▸ WHAT THIS TASK INVOLVES
Counting the line with "Šport (104, 19)" as the last one, copy out the lines of the data exactly from the first onward.

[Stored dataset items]
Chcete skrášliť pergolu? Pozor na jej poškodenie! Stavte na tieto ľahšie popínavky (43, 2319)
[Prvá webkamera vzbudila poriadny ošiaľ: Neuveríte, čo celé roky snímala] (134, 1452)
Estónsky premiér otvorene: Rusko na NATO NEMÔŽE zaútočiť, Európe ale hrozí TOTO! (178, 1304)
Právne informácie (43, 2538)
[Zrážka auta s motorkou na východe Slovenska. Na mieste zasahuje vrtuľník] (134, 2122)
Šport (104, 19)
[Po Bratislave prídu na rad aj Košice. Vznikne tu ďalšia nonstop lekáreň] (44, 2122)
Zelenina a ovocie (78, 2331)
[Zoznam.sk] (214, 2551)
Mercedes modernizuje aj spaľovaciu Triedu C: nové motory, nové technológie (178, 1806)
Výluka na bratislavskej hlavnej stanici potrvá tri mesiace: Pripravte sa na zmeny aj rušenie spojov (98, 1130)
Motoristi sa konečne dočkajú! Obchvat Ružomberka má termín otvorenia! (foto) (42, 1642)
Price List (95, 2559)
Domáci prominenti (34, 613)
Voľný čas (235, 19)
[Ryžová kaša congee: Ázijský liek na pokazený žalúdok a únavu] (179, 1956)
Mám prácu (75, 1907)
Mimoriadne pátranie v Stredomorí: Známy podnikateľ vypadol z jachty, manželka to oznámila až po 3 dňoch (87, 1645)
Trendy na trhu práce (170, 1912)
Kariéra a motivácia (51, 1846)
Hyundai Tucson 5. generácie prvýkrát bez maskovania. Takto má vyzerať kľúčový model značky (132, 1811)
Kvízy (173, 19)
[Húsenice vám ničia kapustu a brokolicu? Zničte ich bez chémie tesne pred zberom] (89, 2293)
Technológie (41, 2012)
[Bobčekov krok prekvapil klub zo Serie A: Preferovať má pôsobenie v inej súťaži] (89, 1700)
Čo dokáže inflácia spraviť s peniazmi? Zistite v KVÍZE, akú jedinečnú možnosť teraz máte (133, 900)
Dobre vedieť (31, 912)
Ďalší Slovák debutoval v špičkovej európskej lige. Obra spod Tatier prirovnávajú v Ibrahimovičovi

▸ RESPONSE AREA
Chcete skrášliť pergolu? Pozor na jej poškodenie! Stavte na tieto ľahšie popínavky (43, 2319)
[Prvá webkamera vzbudila poriadny ošiaľ: Neuveríte, čo celé roky snímala] (134, 1452)
Estónsky premiér otvorene: Rusko na NATO NEMÔŽE zaútočiť, Európe ale hrozí TOTO! (178, 1304)
Právne informácie (43, 2538)
[Zrážka auta s motorkou na východe Slovenska. Na mieste zasahuje vrtuľník] (134, 2122)
Šport (104, 19)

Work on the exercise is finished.